3. Properties of SRS-induced mode coupling

To simulate the spectral evolution properties of different transverse modes through the above model, we need to obtain the spectral property of the seed. The spectral property of laser in LP01 mode in the seed could be calculated through a SM spectral model, which has been established by our group through the combined simulation of the rate equations and nonlinear propagation equations with the boundary conditions [21].

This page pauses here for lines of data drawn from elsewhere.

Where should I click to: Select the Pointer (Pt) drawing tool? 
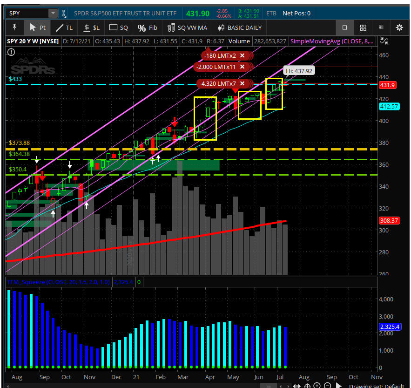(x=37, y=27)
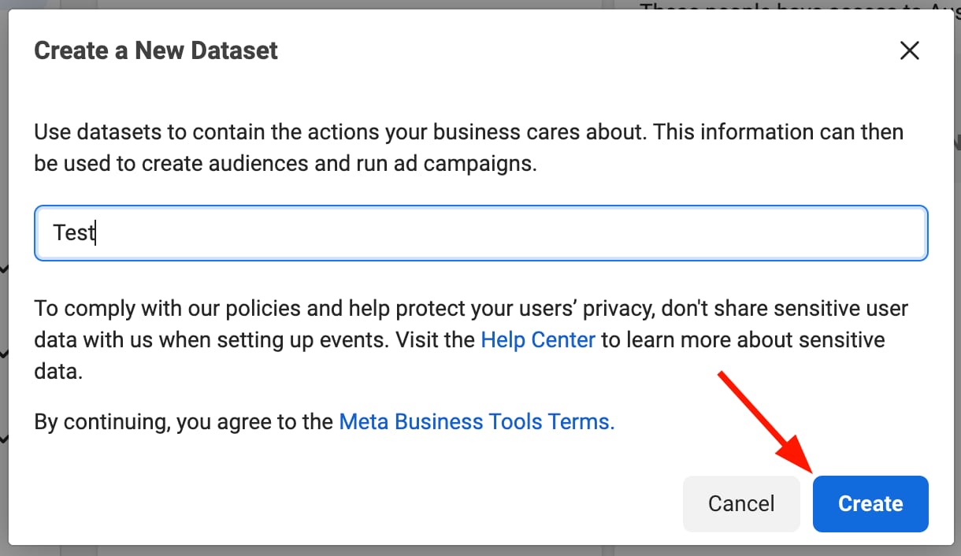Open the Meta Business Tools Terms link

pos(476,421)
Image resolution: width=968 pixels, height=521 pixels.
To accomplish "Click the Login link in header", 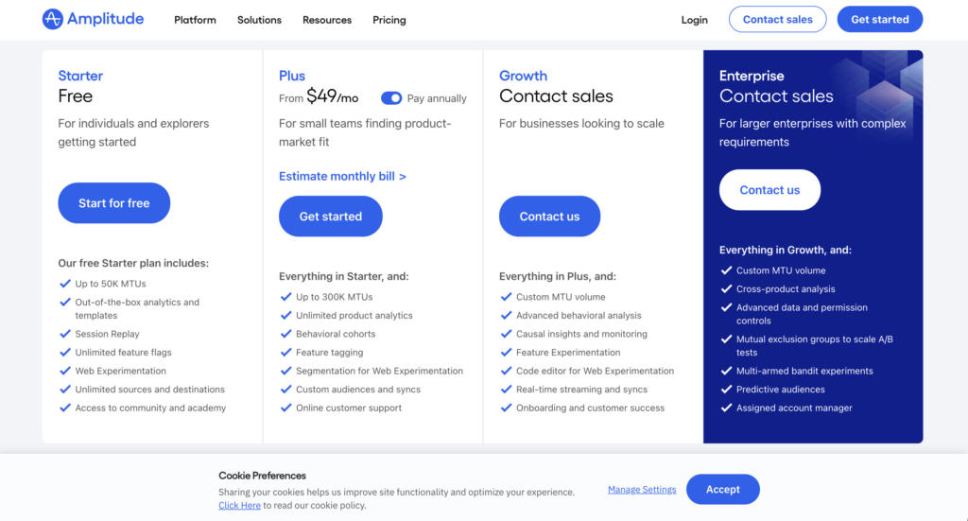I will click(694, 20).
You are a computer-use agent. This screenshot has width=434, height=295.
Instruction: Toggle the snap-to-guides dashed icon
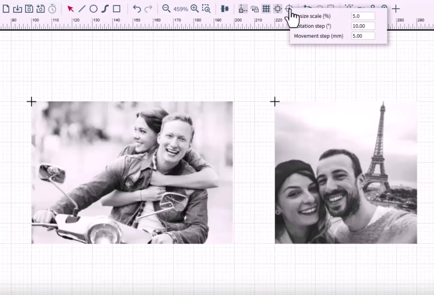click(x=243, y=9)
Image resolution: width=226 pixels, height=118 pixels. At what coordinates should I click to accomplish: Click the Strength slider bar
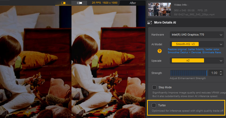tap(189, 73)
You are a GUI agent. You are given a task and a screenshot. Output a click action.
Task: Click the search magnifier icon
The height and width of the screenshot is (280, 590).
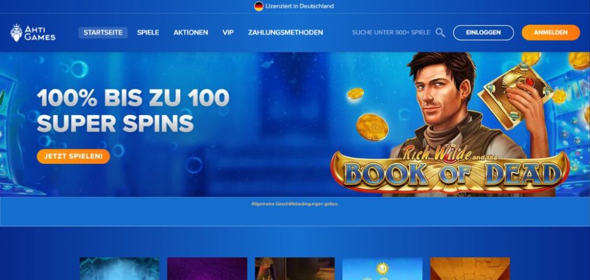point(440,33)
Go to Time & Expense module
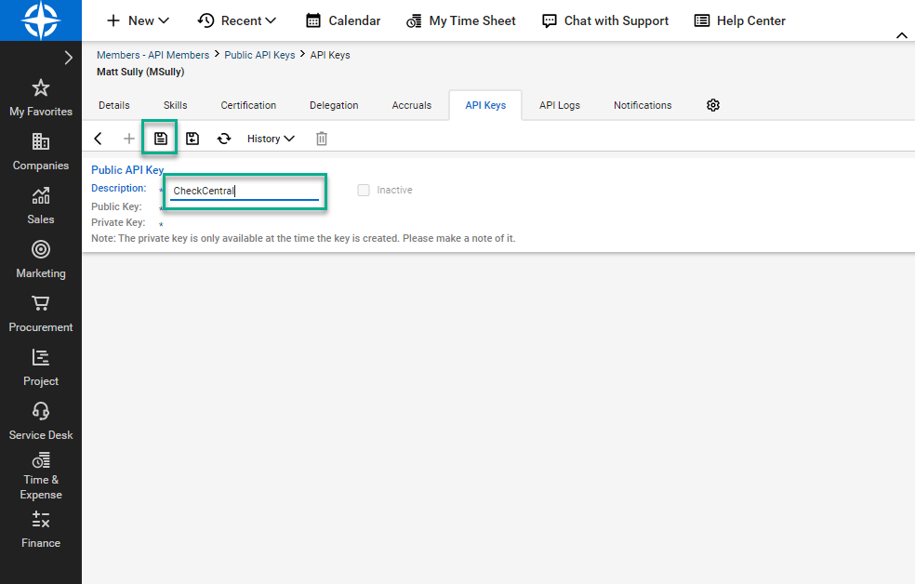 41,475
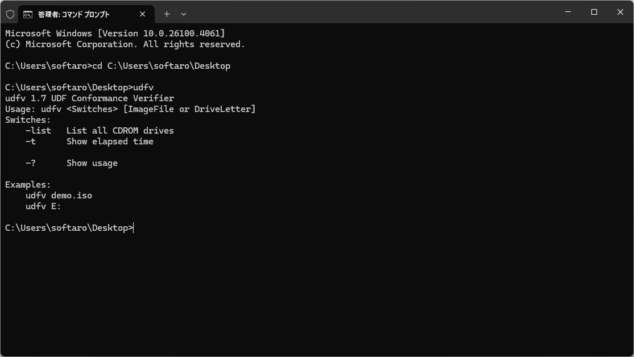The height and width of the screenshot is (357, 634).
Task: Expand the new tab profile dropdown
Action: (184, 14)
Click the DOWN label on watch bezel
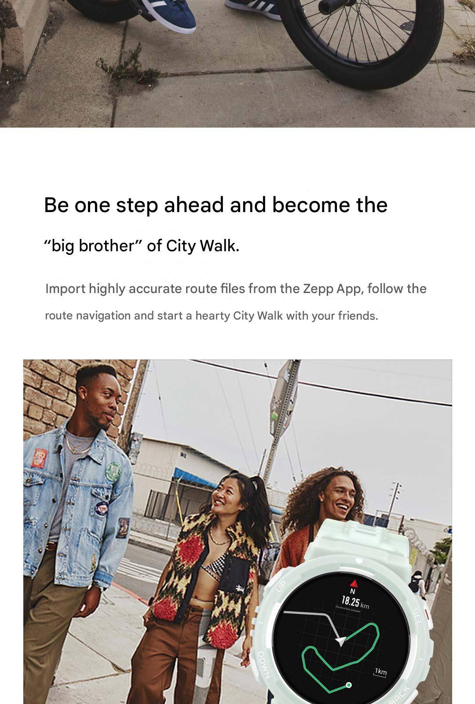The width and height of the screenshot is (475, 704). (x=263, y=664)
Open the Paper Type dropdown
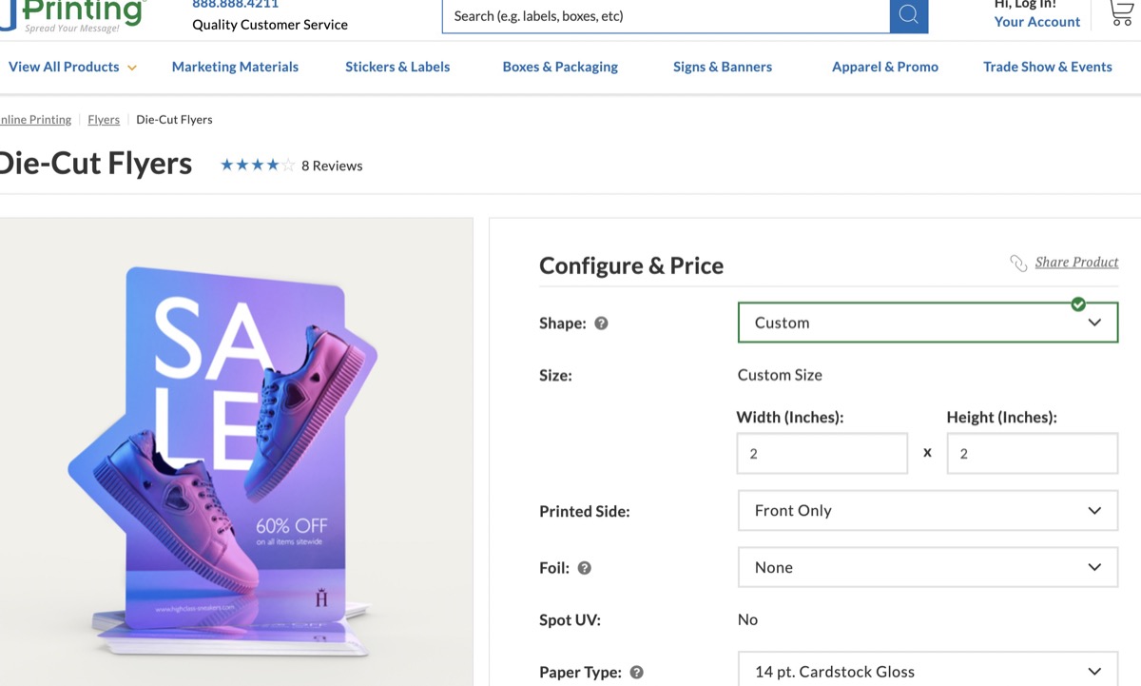 [927, 671]
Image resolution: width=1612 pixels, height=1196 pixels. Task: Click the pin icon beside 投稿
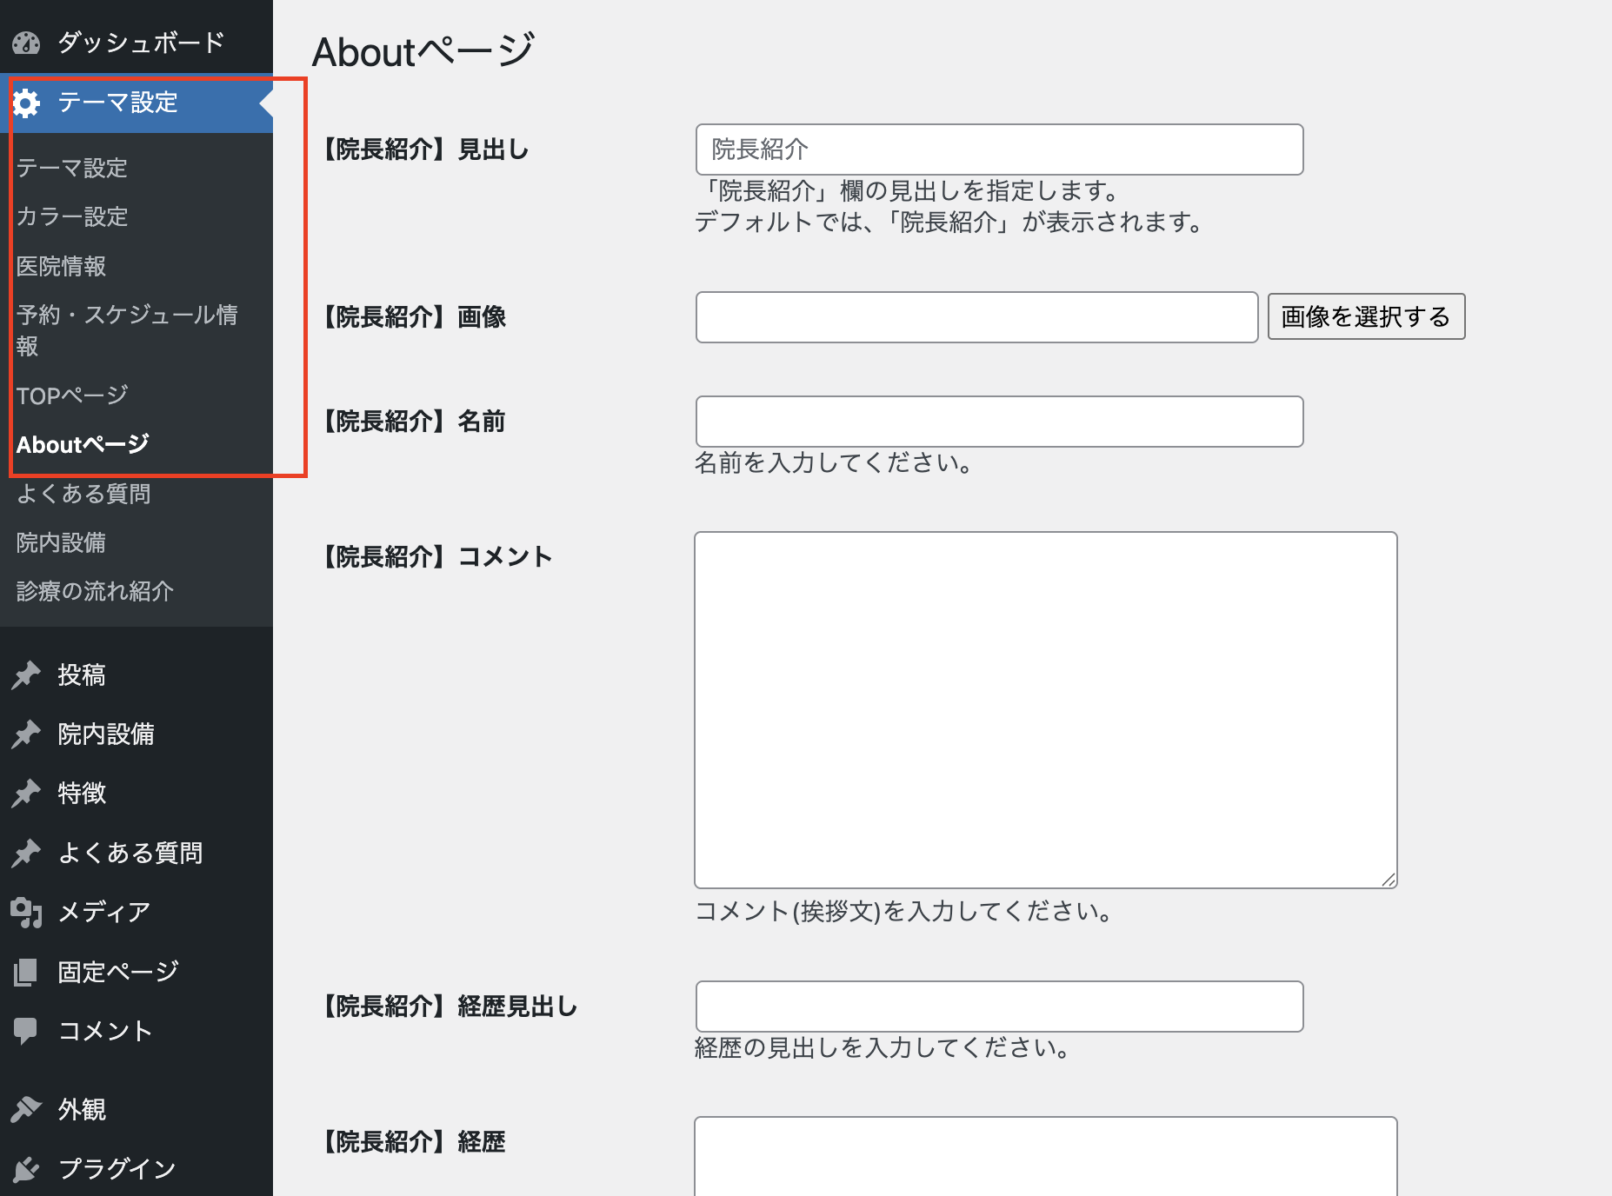coord(26,674)
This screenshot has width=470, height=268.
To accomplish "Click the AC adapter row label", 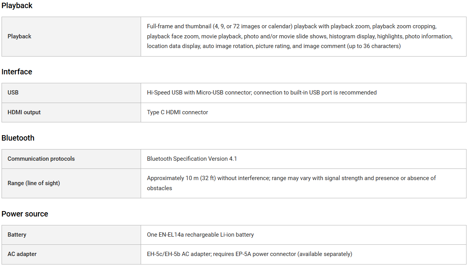I will click(22, 254).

Figure 1 illustrates a typical simulated spectrum for a SM fiber oscillator. The output power is about 50 W and the 3 dB spectral width is about 0.3 nm. As shown in Fig. 1, the intensity of laser in Raman Stokes light is below −90 dB compared to the signal light, thus the power of Raman Stokes light is negligible in the seed. The signal light and the Raman Stokes light correspond to the laser around 1070 nm and 1120 nm here and in the following analysis, respectively. In most cases, the inserted seed source is operated in LP01 mode state to ensure high beam quality in the following amplification. To compare with traditional thermal-induced MI and emphasize the impact of the SRS effect, we assume that there is no injected laser in LP11 mode, and the initial production of laser in LP11 mode just originates from the spontaneous emission noise in the fiber amplifiers.

 figure: Fig. 1

Fig. 1 The spectrum of the seed source.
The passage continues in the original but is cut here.